In reality, and when you understand the principles, there are many different conditioning tools at your disposal that can easily be added into your training.
One variation we use a lot in our programming at SPC is the Farmers Carry.
What is the farmers carry?
It’s almost too simple to work. You pick up something heavy and you move it from point A to point B for a set number of times. This could be one of the reason why it’s often overlooked in mainstream training. However, don’t be fooled; this exercise targets nearly every muscle in the body and can be used by every client, from athletes to average joes.
“The loaded carry does more to expand athletic qualities than anything else out there” Dan John – American Strength Coach
Done appropriately the farmers carry can be used for:
- Building muscle
- Burning fat
- Gaining strength
- Improving grip strength
- Increasing core strength and stability
How you would apply it to your training would depend on your goal and programming. When applying it to our personal or group training we will use focus on a variety of different factors, including weight, duration and rest period to suit our goal.
- Fat loss – lighter weight for longer durations (120 seconds work / 60 seconds rest)
- Building muscle – heavier weight for medium durations (60 seconds of work / 60 seconds of rest)
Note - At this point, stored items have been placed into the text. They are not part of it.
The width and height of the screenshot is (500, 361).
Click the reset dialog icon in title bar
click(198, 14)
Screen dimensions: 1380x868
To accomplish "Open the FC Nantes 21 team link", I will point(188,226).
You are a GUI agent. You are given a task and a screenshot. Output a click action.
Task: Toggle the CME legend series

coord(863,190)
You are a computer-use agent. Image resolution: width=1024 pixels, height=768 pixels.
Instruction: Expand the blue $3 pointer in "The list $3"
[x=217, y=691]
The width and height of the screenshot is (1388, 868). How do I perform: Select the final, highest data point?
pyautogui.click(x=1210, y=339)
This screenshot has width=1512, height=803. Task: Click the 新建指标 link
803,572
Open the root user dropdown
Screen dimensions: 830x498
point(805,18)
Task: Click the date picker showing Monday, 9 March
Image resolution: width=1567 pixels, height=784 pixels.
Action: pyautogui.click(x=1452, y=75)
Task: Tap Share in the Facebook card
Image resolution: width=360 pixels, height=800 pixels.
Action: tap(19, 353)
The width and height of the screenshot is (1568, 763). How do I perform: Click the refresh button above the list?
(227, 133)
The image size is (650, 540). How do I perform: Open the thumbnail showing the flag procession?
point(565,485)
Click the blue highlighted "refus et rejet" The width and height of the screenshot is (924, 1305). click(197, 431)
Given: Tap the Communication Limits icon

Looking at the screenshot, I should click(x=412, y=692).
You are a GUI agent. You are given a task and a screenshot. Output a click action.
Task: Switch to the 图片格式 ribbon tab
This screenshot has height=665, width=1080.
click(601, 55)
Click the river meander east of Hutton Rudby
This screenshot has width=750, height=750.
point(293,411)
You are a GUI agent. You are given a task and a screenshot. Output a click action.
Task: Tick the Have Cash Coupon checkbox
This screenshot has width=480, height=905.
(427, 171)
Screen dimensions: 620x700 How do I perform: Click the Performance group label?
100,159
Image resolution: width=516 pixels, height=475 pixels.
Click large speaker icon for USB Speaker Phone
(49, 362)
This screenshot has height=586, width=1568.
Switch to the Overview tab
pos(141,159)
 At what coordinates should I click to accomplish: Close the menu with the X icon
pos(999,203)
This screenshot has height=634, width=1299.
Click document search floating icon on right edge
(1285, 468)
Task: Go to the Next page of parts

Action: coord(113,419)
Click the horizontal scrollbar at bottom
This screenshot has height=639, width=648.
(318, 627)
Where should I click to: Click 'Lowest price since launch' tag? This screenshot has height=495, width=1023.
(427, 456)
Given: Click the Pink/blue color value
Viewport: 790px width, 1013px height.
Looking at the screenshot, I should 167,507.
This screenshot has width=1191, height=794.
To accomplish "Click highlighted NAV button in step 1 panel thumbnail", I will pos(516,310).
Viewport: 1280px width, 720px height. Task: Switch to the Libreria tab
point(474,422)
- Strength – Very heavy for short durations (20-30 seconds work / 120 seconds rest)
When using these as part of your training be sure to try a few variations to see which example works for you. In our group training we will use a combination of variations as the programme progresses to accommodate the different phases.
Regardless of what your goal is, start implementing this simple form of conditioning into your training a few times a week to maximise the benefits.